* [What to work on]:
• 1. In the air chime whistle thread, rewrite the passage from "Have you ever" to "(Apr 27, 2013)", putting "clip" in place of "video".
• 2. In the air chime whistle thread, what format does Patrick1544 say a video must be converted to?
• 3. Write the next part of the forum thread about the air chime whistle for the 336, picking up after its last post.

* [Excerpted passage]:
══════

# Air chime whistle for 336



## flyernut (Oct 31, 2010)

RookieHudson.. Here's the air chime whistle controller and generator we discussed in our PM. This one works great with my 336.:smilie_daumenpos: It was in a drawer that was easily located.


----------



## Big Ed (Jun 16, 2009)

flyernut said:


> RookieHudson.. Here's the air chime whistle controller and generator we discussed in our PM. This one works great with my 336.:smilie_daumenpos: It was in a drawer that was easily located.


So that is what it looks like?
Did you forget something?:dunno:


----------



## flyernut (Oct 31, 2010)

big ed said:


> So that is what it looks like?
> Did you forget something?:dunno:


The engine?? lol...I think that's all that's needed. I can't think of anything else.


----------



## flyernut (Oct 31, 2010)

Hey Big Ed, I figured it out!!!!!! The durn pictures!!!!!!!! I had a colonosophy Friday, and I think they removed part of my brain.. They said it was a polyp, but I'm thinking it was some gray matter,eeeeeeeewwwwwwww!!!!


----------



## Big Ed (Jun 16, 2009)

You think when they made that they would have put the lettering on the other way?

Then when sitting on a layout it would have sort of looked like a small tank blending into the layout.

Pictures worked.................how about a video of what it sounds like?


----------



## flyernut (Oct 31, 2010)

big ed said:


> You think when they made that they would have put the lettering on the other way?
> 
> Then when sitting on a layout it would have sort of looked like a small tank blending into the layout.
> 
> Pictures worked.................how about a video of what it sounds like?


OMG, when will the requests ever stop!!!! lol..I've tried to upload video before, but it didn't work, so I quit...Any suggestions?? And don't forget, when it comes to computers and things, you're talking to the village idiot....:dunno:


----------



## Big Ed (Jun 16, 2009)

That is why I asked. 

Do you have a you tube account?
Have you ever posted a video on there?

First, I should ask do you know how to take a video.

If you have managed to post one on you tube it is easy to show it here.


----------



## Patrick1544 (Apr 27, 2013)

flyernut said:


> OMG, when will the requests ever stop!!!! lol..I've tried to upload video before, but it didn't work, so I quit...Any suggestions?? And don't forget, when it comes to computers and things, you're talking to the village idiot....:dunno:



The video must be formatted to MP4. Google converters. They are free and easy to use. After converting, your'e video clip will run.

══════

* [Dataset records]:
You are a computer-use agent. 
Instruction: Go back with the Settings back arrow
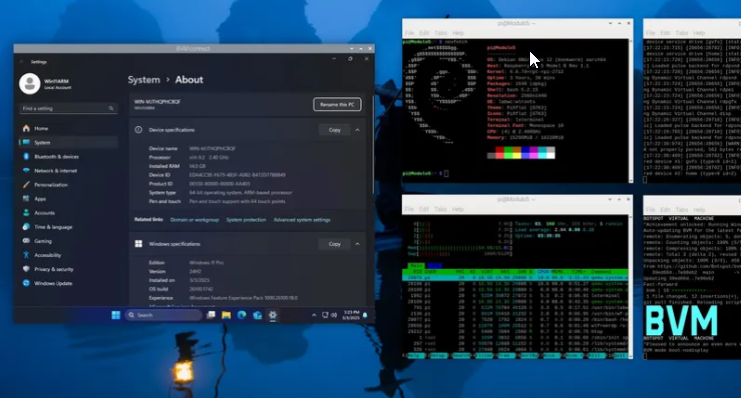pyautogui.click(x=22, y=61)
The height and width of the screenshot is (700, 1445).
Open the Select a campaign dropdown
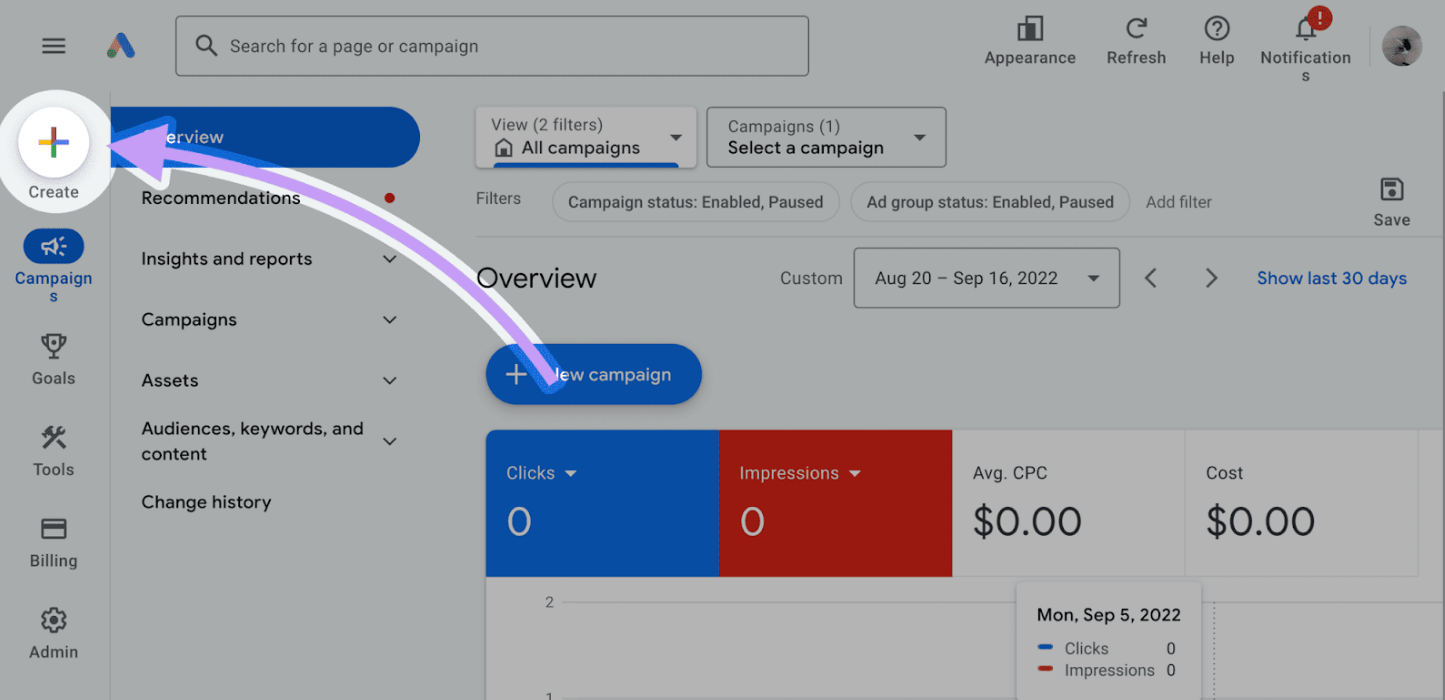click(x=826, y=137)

══════

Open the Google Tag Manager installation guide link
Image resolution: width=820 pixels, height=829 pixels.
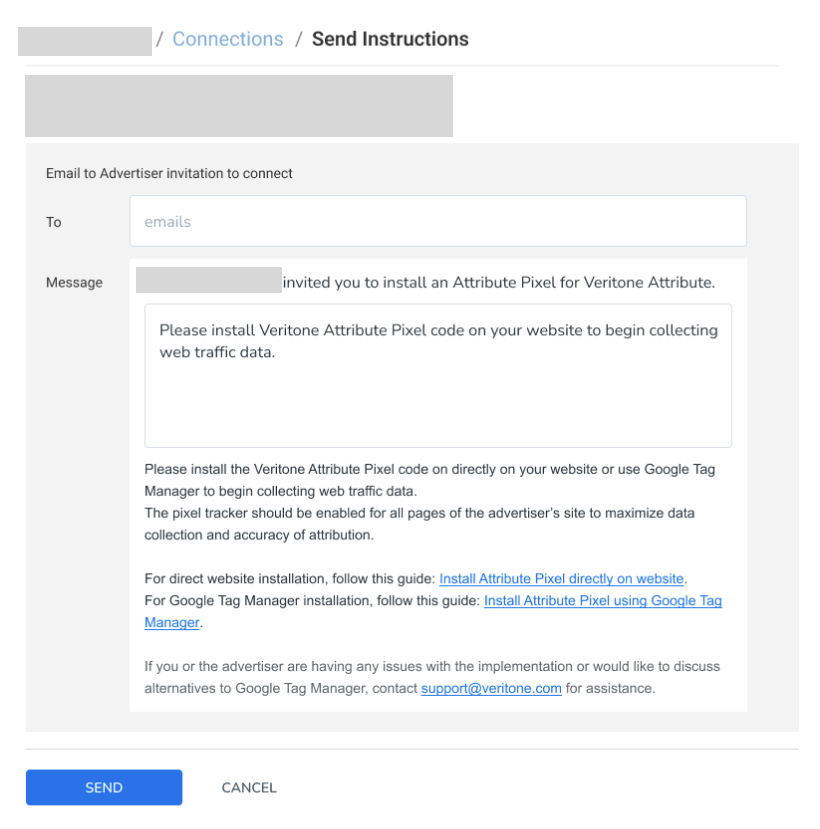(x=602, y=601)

══════

* [Written responses]:
• 1.
Have you ever posted a clip on there?

First, I should ask do you know how to take a clip.

If you have managed to post one on you tube it is easy to show it here.


----------



## Patrick1544 (Apr 27, 2013)

• 2. MP4

• 3.
----------



## flyernut (Oct 31, 2010)

I have some videos I've loaded unto my computer, and I tried to post them here but they wouldn't take. It's a video of my layout, and I mounted my hand-held camera into a gondola. You get to see the train on the layout, as a engineer per se. And no I don't have a youtube account. I must look into that.


----------



## Nuttin But Flyer (Dec 19, 2011)

YouTube is free to set up an account - just email and password. Once you have one, you can upload video there, then add the link that it gives to the videos you upload to your post here. People can click the links and youtube opens with your videos playing, simple...


----------



## RookieHudson (Jan 12, 2014)

Anyone know if the whistle chimes are universal? I've been seeing on Ebay there is different model #s. Just looking for whats combatiable with my 336.


----------



## Big Ed (Jun 16, 2009)

You might have to wait a little for the *S* men to log on.


----------



## flyernut (Oct 31, 2010)

I believe the want you want is the #708 controller with the "tube" or as it's call, generator. As for your question about being universal, I think it is. In some of my reference books it's call a diesel horn controller, and for my K335 and 336, it's the air chime whistle.. Anyways, it works both of my Northern's as well as my 2 B unit's horn... I saw the ones on ebay, and the prices are very good. Just make sure the seller will confirm the unit works. You can always have the generator rebuilt by I believe PortLines. The one in my pictures is the #708.


----------



## Nuttin But Flyer (Dec 19, 2011)

Just be warned, the sound isn't much better than an old door buzzer....even for the steam version.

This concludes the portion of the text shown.